All indications from the home front were that training Iraqis had become a boring issue. Opponents of the war rarely talked about it. Supporters reeled off encouraging but hollow statistics as part of a checklist of successes the press failed to report. President Bush placed no emphasis on it in his speeches. Donald Rumsfeld, according to those around him, was bored by Iraq in general and this tedious process in particular, neither of which could match the challenge of transforming America's military establishment.

Too bored to win.

THE FRUITS OF CHAOS: None of this should detract from the heroic work of many soldiers on the ground who performed astonishingly in trying to train and retrain neophyte Iraqi troops. (Thanks, General Petraeus - but why has been brought home??) That valuable work is still going on. It is the most critical work now underway. It's hard. The disorder fostered by Rumsfeld made it much harder, because in chaotic situations, the old allegiances - tribe, family, clan, sect - get stronger. Fallows lets soldiers speak to this:

Half a dozen times in my interviews I heard variants on this Arab saying: "Me and my brother against my cousin; me and my cousin against my village; me and my village against a stranger." "The thing that holds a military unit together is trust," T. X. Hammes says. "That's a society not based on trust." A young Marine officer wrote in an e-mail, "Due to the fact that Saddam murdered, tortured, raped, etc. at will, there is a limited pool of 18-35-year-old males for service that are physically or mentally qualified for service. Those that are fit for service, for the most part, have a DEEP hatred for those not of the same ethnic or religious affiliation."
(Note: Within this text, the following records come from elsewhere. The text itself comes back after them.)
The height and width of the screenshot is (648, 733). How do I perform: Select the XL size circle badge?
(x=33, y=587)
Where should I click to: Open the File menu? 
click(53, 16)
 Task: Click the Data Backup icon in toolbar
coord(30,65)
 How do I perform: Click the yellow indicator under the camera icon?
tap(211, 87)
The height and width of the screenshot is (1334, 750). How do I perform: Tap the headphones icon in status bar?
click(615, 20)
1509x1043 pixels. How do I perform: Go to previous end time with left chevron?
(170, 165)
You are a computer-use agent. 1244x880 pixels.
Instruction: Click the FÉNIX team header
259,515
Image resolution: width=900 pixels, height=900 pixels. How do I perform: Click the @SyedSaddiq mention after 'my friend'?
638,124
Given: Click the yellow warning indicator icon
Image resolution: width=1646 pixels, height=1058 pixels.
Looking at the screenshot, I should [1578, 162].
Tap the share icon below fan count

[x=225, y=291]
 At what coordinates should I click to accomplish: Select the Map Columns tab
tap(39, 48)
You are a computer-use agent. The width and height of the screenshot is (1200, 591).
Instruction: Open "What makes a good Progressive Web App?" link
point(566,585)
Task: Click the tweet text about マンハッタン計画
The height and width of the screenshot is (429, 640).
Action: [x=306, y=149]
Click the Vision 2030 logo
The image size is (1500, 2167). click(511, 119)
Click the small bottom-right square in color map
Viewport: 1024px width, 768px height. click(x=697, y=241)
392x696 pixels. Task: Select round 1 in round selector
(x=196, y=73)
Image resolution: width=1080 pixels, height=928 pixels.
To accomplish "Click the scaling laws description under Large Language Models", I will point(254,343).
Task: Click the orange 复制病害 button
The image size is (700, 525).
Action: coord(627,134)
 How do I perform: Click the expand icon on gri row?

This was always going to be a long, difficult venture. The incompetence of Rumsfeld has made it that much harder.

STILL HOPE: It seems to me, and it does to Fallows, that the new prescription - "We will stand down as the Iraqis stand up" - depends on a new and massive focus not just on the political process (thanks, Zalmay!), but on training the new army. That will take at least a decade and it's time the president told the American people that. It also requires various reforms. Fallows lays out some suggestions:

If the United States is serious about getting out of Iraq, it will need to re-consider its defense spending and operations rather than leaving them to a combination of inertia, Rumsfeld-led plans for "transformation," and emergency stopgaps. It will need to spend money for interpreters. It will need to create large new training facilities for American troops, as happened within a few months of Pearl Harbor, and enroll talented people as trainees. It will need to make majors and colonels sit through language classes. It will need to broaden the Special Forces ethic to much more of the military, and make clear that longer tours will be the norm in Iraq. It will need to commit air, logistics, medical, and intelligence services to Iraq — and understand that this is a commitment for years, not a temporary measure. It will need to decide that there are weapons systems it does not require and commitments it cannot afford if it is to support the ones that are crucial. And it will need to make these decisions in a matter of months, not years — before it is too late.

For all that, it seems to me we need a new SecDef. Urgently.